:: Supplied entries ::
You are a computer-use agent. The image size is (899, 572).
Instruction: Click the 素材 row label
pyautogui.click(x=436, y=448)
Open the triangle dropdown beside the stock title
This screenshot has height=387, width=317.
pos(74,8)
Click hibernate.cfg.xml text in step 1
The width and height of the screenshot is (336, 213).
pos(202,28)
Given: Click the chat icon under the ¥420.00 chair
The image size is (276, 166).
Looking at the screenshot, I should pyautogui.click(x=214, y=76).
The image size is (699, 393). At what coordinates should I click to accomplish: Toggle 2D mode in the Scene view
---
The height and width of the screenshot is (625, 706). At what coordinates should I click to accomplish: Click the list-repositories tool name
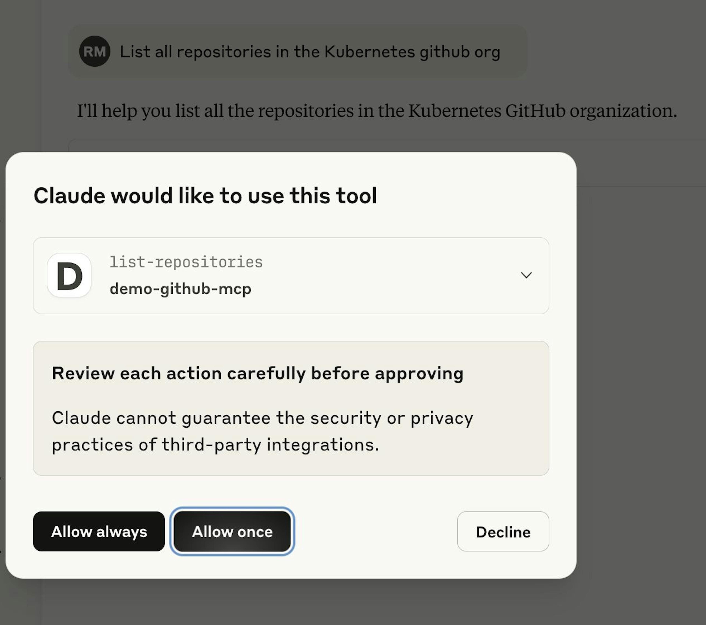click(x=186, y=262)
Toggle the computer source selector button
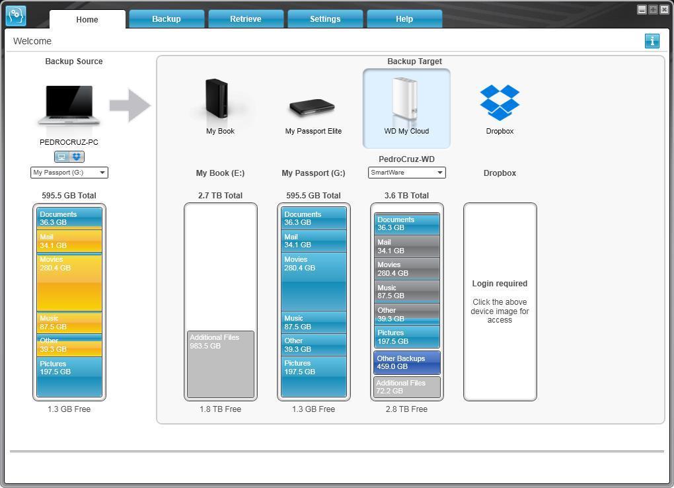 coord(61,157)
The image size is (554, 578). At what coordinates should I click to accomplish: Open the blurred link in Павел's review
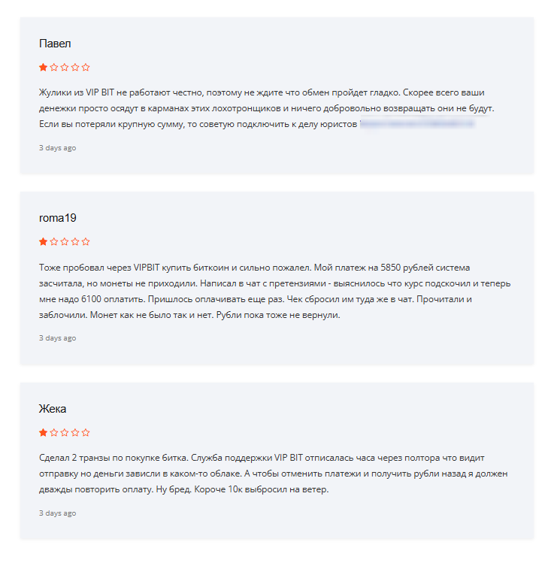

:: Work to be completed ::
With the pictures omitted, restate word for word the lines above from the line that has "The height and" up to and including the line that has "The image size is (554, 578).", and no other lines.

:: Written answer ::
The height and width of the screenshot is (625, 706). At what coordinates should I click to accomplish: Click the list-repositories tool name
click(x=186, y=262)
Toggle the computer source selector button
 coord(61,157)
The image size is (554, 578). At what coordinates should I click to accomplish: Open the blurred link in Павел's review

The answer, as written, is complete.